Dalla grammatica alla pratica, insomma, il salto è lungo. «L’osservazione di un insufficiente controllo dei fattori di rischio e subottimale adesione a uno stile di vita sano, come riportato nello studio Euroaspire VI fa emergere la forte necessità di investire in prevenzione e riabilitazione dopo un evento acuto, ma evidenzia come la strada da fare sia lunga, anche se magari ci sarebbero le strategie di cura per giungere all’obiettivo», fa sapere l’esperto. Il caso del colesterolo Ldl in questo caso è paradigmatico. Più di quattro pazienti su cinque non riescono a raggiungere l’obiettivo ma se si leggono i numeri si vede che il 93% dei soggetti segue una terapia con farmaci che dovrebbero portare all’obiettivo. «Poiché i farmaci a disposizione sono diversi, questo potrebbe significare che non si usano in maniera ottimale – segnala Colivicchi -. Ma come detto è solo un esempio. Se si va a vedere infatti l’assunzione di tutti i farmaci da prescrivere secondo le linee guida, le cure vengono seguite regolarmente dal 34% delle persone». Poco più di un paziente su tre, insomma. Ed è davvero proprio poco.

La situazione in Italia

Euroaspire, va detto, considera tra i suoi obiettivi non solo gli eventuali trattamenti farmacologici assunti dal paziente, ma prende in esame anche stili di vita (fumo, peso, alimentazione etc.) che tanto possono impattare sull’apparato cardiovascolare, soprattutto dopo un evento acuto. Nella graduatoria, l’Italia è al quarto posto con un 24% di persone che raggiungono gli obiettivi indicati dalle linee guida proprio considerando la globalità delle caratteristiche del paziente. Non siamo messi male, considerando che la Germania, prima in classifica, è al 29% e che Svezia e Francia, sul podio, ci precedono solo di poco. Ma c’è un aspetto che deve assolutamente essere migliorato. In Italia solo poco più di una persona su due (siamo al 53%) procede in un percorso riabilitativo mirato dopo l’infarto. Sotto questo aspetto siamo a metà classifica rispetto agli altri 27 paesi coinvolti nello studio. E non va certo bene.

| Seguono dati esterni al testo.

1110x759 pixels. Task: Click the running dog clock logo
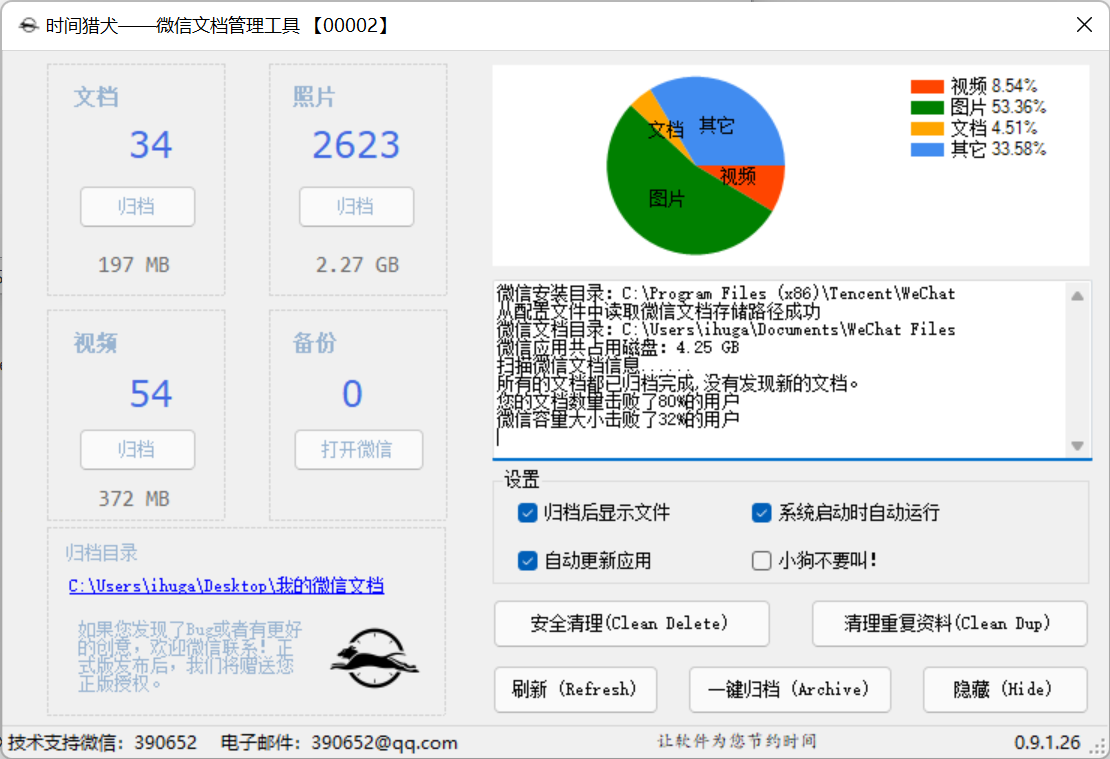click(x=374, y=658)
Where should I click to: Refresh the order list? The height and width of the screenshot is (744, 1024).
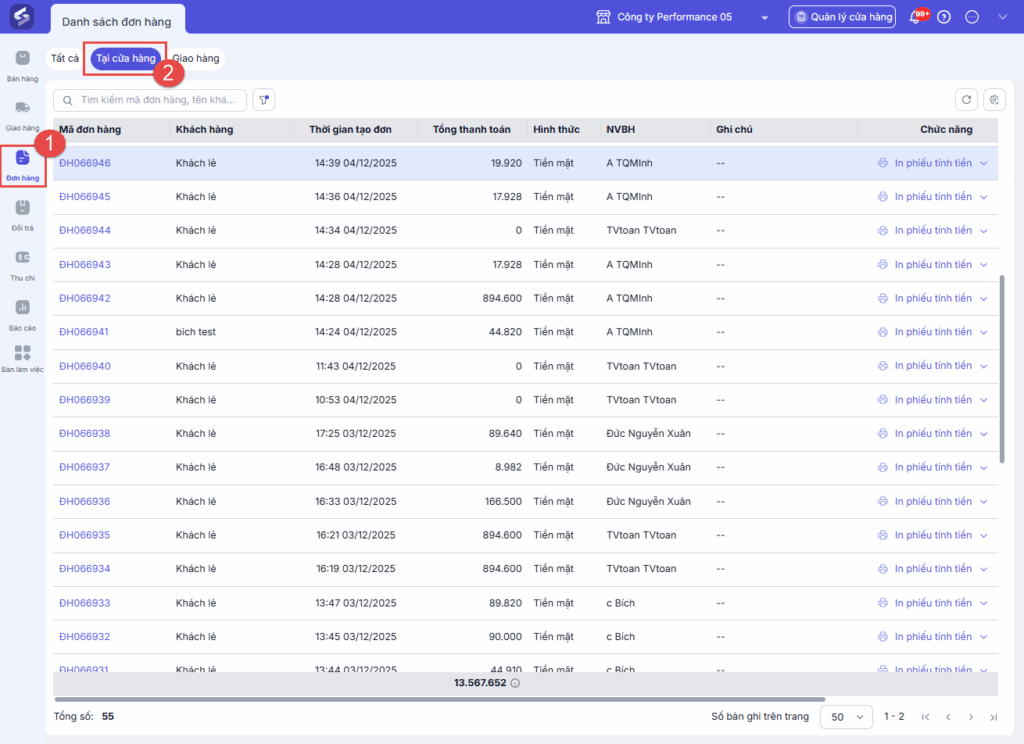point(966,99)
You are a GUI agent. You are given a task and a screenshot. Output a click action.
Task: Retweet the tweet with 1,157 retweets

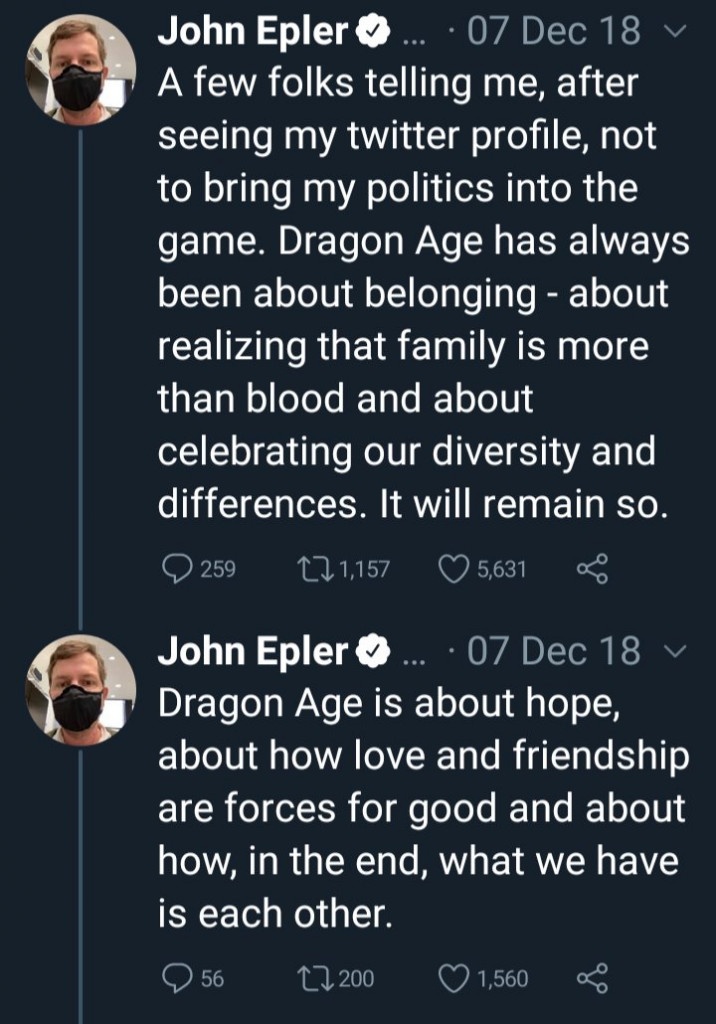click(311, 569)

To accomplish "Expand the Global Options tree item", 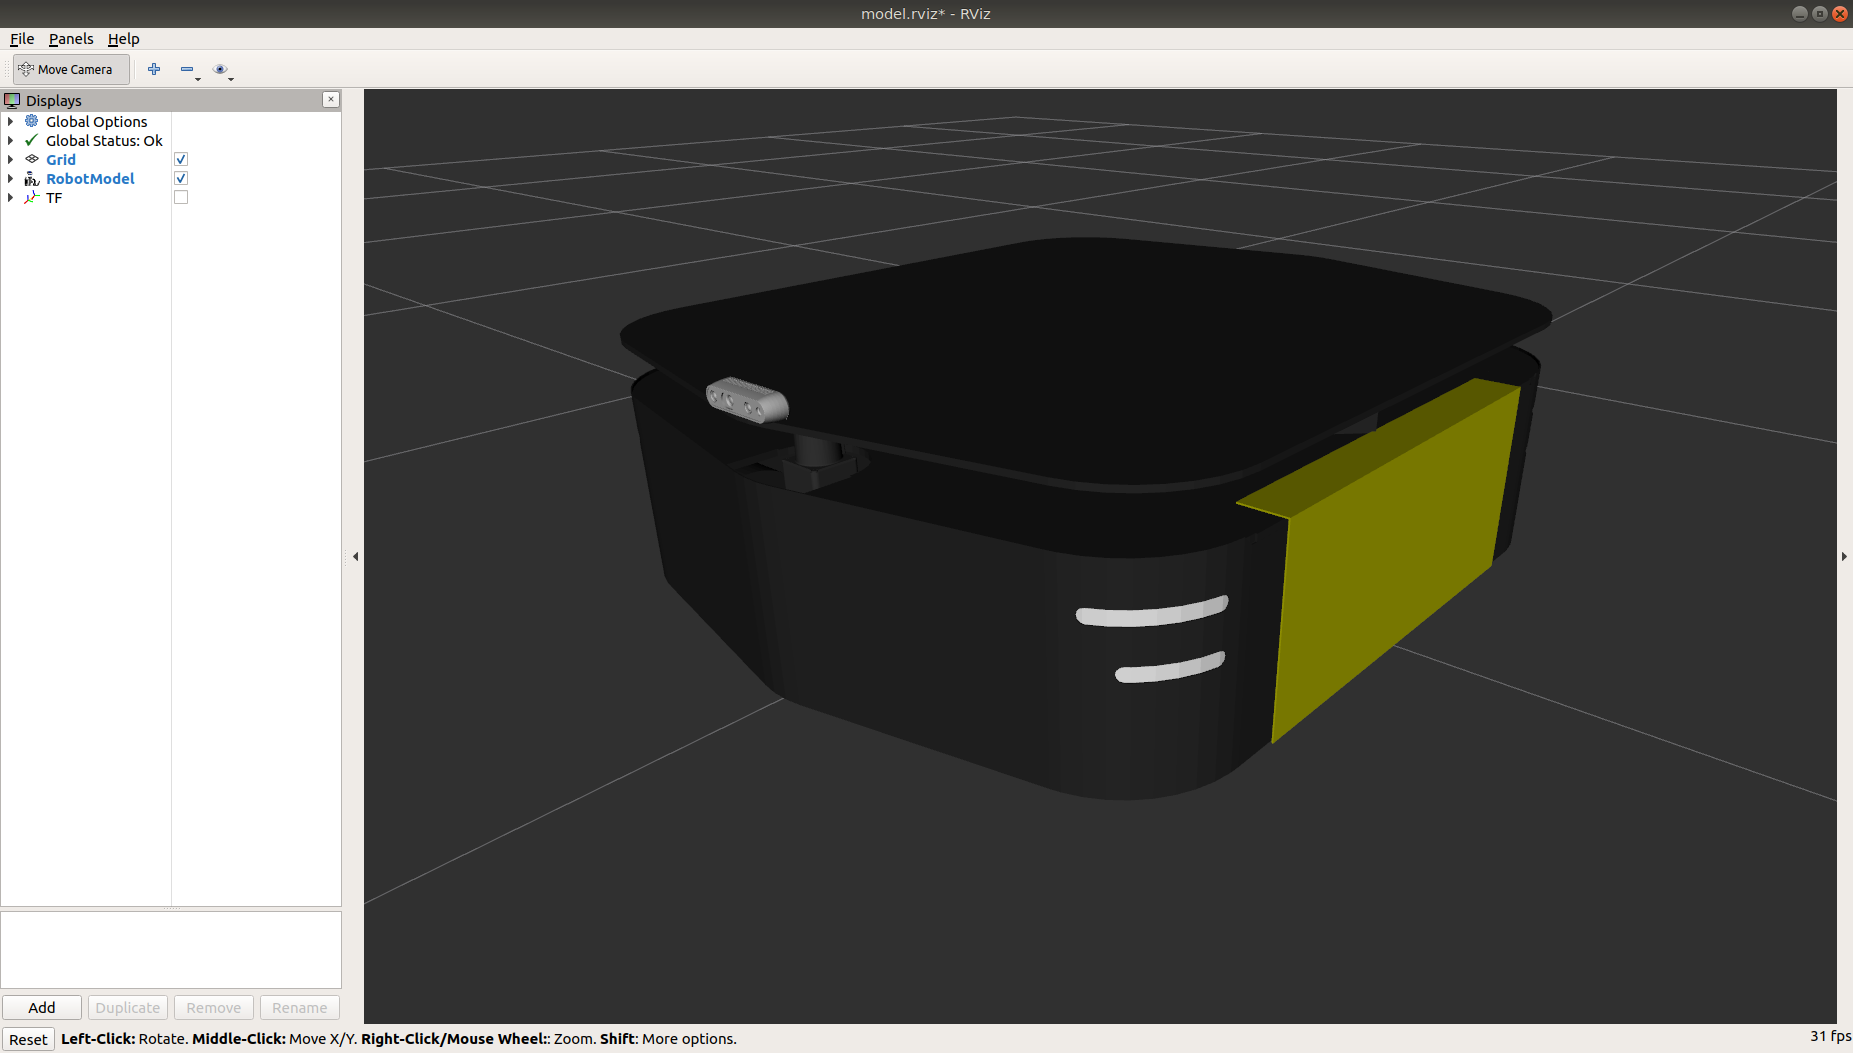I will pos(11,122).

I risultati di questo studio devono dunque essere un forte stimolo a migliorare le cure dopo un infarto. «Gli strumenti ci sono vanno solo messi in pratica in maniera più efficace – conclude Colivicchi -. Si può migliorare, e molto, anche sul fronte della riabilitazione, soprattutto considerando che sono state appena pubblicate anche le prime linee guida europee sulla riabilitazione, a sottolineare l’importanza della partecipazione a programmi di riabilitazione cardiologica».